But there's more to these disparities than statistics. These disparities reflect a larger, more prevalent issue in social justice, whether it be racism, prejudice, discrimination, or sexism. Our arrogant attitudes towards one another may contribute to these disparities. Actions like bullying can push someone over the edge, to the point where tragedies result in ways no one can imagine. It's the reason why there are so many movements advocating against these actions. Teens Against Bullying is an organization dedicated to stopping all types of bullying, virtual or not. Black Lives Matter is a movement that has actively been protesting against systematic corruption, corruption that has resulted in the loss of many lives. The National Suicide Prevention Line is a line that helps people who are thinking about suicide. The Nation's Leading Grassroots Voice on Domestic Violence is an organization that fights domestic abuse, endeavoring to save the lives of many from violence.

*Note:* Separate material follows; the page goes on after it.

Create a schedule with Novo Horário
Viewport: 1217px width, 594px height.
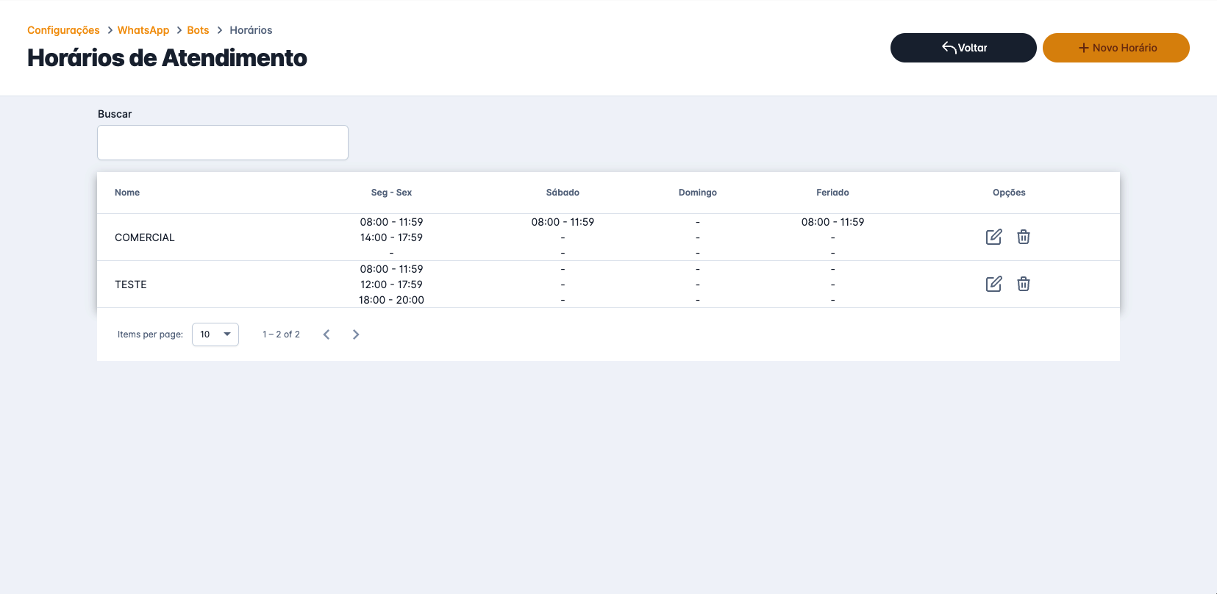[x=1116, y=48]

These actions have shown that Death, in and of itself, isn't the issue. What is the issue though, is that people's lives are getting cut short, that innocence is being degraded and destroyed. But more than that, it shows that people do, in fact, know that Death is apart of life, yet in order to have a meaningful death, they must also have a meaningful life.
So Should We Be Afraid of Death?
We all know we're going to die someday, regardless of what we believe, where we are in the world, or even the type of healthcare we have. After all, it is just a matter of time. Whatever miracle products there are, or the immortality paranormal romance often illustrates, we can't stave off that inevitability.
However, there are things we can do to help us cope with our death. We can spend time with our friends and family, and make sure they're alright. We can pursue our passions, and make sure we can help whatever we can. We can follow these disparities and fight for the rights that everyone should have.
Just remember that while there are people who fear death, there are just as many who embrace it. Whichever you fall under however, use those emotions to better yourself, and the lives around you.